The study was terminated prematurely because of thromboembolic events occurring in patients in this and other BG9588 protocols (2 myocardial infarctions in this study). Of the 18 patients for whom efficacy could be evaluated, 2 had a 50% reduction in proteinuria without worsening of renal function. Mean reductions of 38.9% (P < 0.005), 50.1% (P < 0.005), and 25.3% (P < 0.05) in anti-double-stranded DNA (anti-dsDNA) antibody titers were observed at 1, 2, and 3 months, respectively, after the last treatment.

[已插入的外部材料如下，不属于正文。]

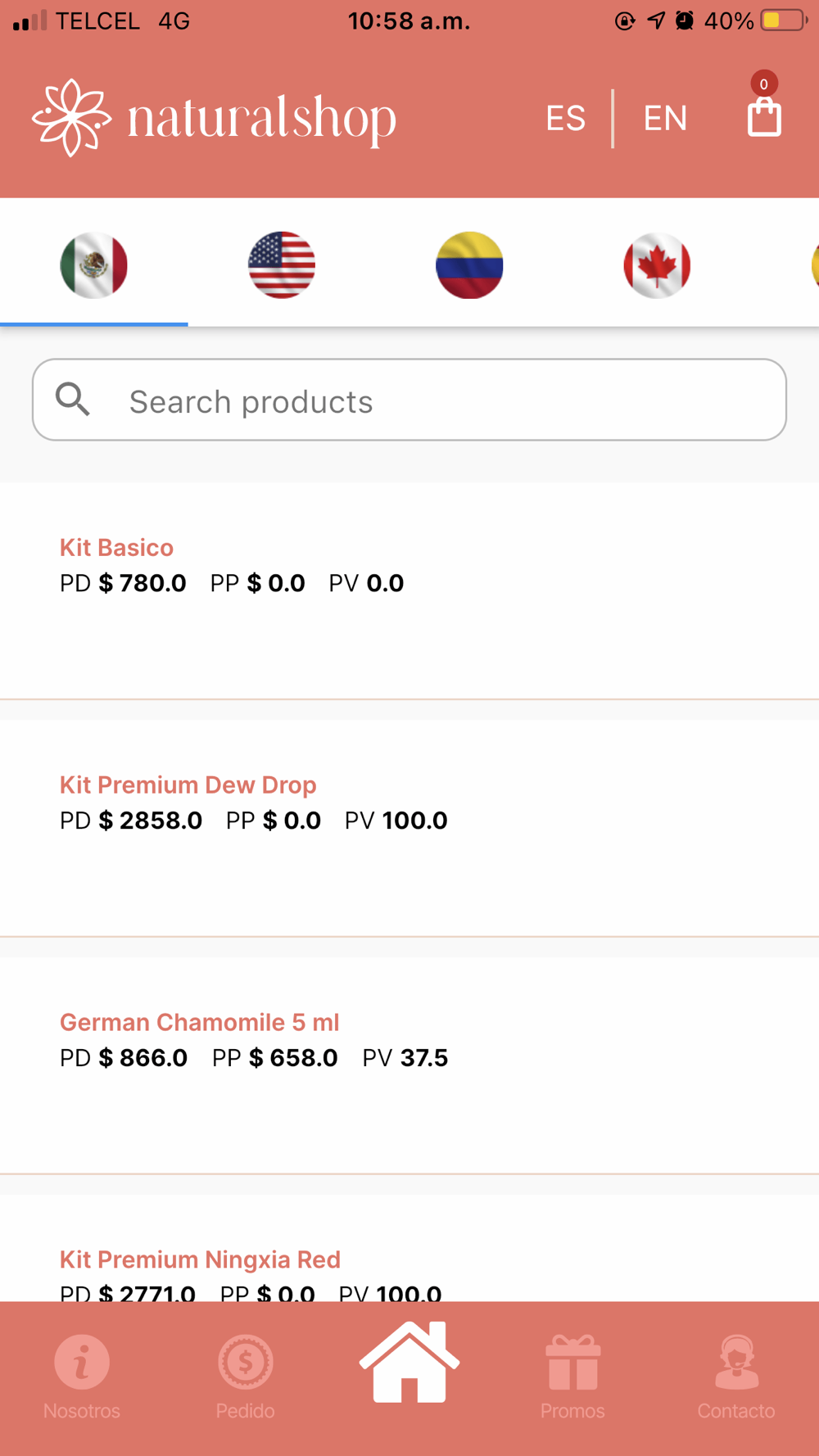Switch language to EN
819x1456 pixels.
coord(665,119)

There was a significant increase in serum C3 concentrations at 1 month after the last dose (P < 0.005), and hematuria disappeared in all 5 patients with significant hematuria at baseline. There were no statistically significant reductions in lymphocyte count or serum immunoglobulin, anticardiolipin antibody, or rubella IgG antibody concentrations after therapy.

CONCLUSION

A short course of BG9588 treatment in patients with proliferative lupus nephritis reduces anti-dsDNA antibodies, increases C3 concentrations, and decreases hematuria, suggesting that the drug has immunomodulatory action. Additional studies will be needed to evaluate its long-term effects.

摘要

目的

CD40 - CD40配体（CD40L）相互作用在狼疮性肾炎自身抗体产生和组织损伤中起重要作用。我们进行了一项开放标签、多剂量研究，以评估人源化抗CD40L抗体BG9588在增殖性狼疮性肾炎患者中的安全性、有效性和药代动力学。主要结局指标是蛋白尿减少50%且肾功能无恶化。

方法

28例活动性增殖性狼疮性肾炎患者计划在最初3剂时每两周接受20mg/kg的BG9588，随后4剂每月接受一次。对所有患者进行安全性评估。对18例接受至少3剂治疗的患者进行有效性评估。

结果

由于本研究及其他BG9588方案的患者发生血栓栓塞事件（本研究中有2例心肌梗死），该研究提前终止。在可评估有效性的18例患者中，2例蛋白尿减少50%且肾功能无恶化。在最后一次治疗后1、2和3个月，抗双链DNA（抗dsDNA）抗体滴度分别平均降低38.9%（P < 0.005）、50.1%（P < 0.005）和25.3%（P < 0.05）。最后一剂后1个月血清C3浓度显著升高（P < 0.005），所有5例基线时有明显血尿的患者血尿消失。治疗后淋巴细胞计数、血清免疫球蛋白、抗心磷脂抗体或风疹IgG抗体浓度均无统计学意义的降低。